Apache Spark and Spark Connect
Apache Spark serves as the distributed computing backbone of the Sparkforce platform. It is an open-source, distributed data-processing framework designed for speed and ease of use. Spark provides a unified engine for batch processing, stream processing, SQL queries, machine learning, and graph analysis. Under its lazy execution model, transformations on data frames are not executed immediately; instead, Spark constructs a directed acyclic graph (DAG) of operations and optimizes the execution plan before running it.
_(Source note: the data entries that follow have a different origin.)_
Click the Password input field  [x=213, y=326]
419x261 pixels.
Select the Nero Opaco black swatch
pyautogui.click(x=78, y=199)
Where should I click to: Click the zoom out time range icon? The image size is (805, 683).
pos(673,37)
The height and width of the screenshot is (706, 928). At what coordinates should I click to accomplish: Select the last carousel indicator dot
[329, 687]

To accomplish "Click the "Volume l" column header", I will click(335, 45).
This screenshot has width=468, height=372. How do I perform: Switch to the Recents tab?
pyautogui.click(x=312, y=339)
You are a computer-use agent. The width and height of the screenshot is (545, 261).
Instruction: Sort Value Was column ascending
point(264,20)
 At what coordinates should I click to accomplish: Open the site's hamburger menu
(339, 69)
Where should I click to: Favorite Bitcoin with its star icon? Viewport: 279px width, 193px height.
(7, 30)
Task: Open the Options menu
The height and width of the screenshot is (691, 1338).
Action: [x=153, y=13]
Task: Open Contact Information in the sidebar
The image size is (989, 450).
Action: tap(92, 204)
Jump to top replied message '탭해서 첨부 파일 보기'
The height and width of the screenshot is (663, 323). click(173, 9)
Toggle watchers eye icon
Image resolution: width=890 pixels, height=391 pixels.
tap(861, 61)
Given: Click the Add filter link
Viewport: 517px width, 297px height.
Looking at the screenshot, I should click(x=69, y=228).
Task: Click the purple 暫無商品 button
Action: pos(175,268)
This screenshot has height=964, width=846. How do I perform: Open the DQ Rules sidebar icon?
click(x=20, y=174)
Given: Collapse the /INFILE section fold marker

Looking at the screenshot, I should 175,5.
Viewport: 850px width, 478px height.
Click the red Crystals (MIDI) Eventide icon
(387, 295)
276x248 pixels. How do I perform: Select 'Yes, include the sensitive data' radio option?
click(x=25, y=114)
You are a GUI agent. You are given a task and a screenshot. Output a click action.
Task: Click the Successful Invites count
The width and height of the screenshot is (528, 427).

For more information, see the
Spark documentation.
The Sparkforce platform uses a decoupled, lightweight, gRPC-based client to shift heavy data processing to the cluster, delivering scalable, cost-efficient performance suitable for diverse deployments, including mobile applications.
Reading and Writing Data
Sparkforce includes preconfigured storage drivers for AWS, Azure, and GSC. Supported file formats include CSV, JSON, Parquet, ORC, Avro, and XML. The platform supports Apache Iceberg and Delta open table formats with full data definition language (DDL) operations through the Spark frontend. You can also access Iceberg and Delta tables through Analytics Engine external tables for read and append operations.
Accelerating Data Lake Access with Actian Analytics Engine
Sparkforce implements the Spark Catalog API, ensuring Actian Analytics Engine tables appear as first-class Spark tables. The warehouse database is preconfigured and accessible directly through the catalog name analytics_engine.
For example:
SELECT * FROM analytics_engine.lineitem.
Metering and Billing
Each Spark job is metered individually based on its own resource configuration and runtime duration. Consumption is calculated from the resources requested by the executor pods assigned to that job, rather than actual instantaneous usage. This per-job metering approach gives administrators accurate cost attribution at the job level and encourages you to provision only the resources that each workload requires.
Last modified date: 06/02/2026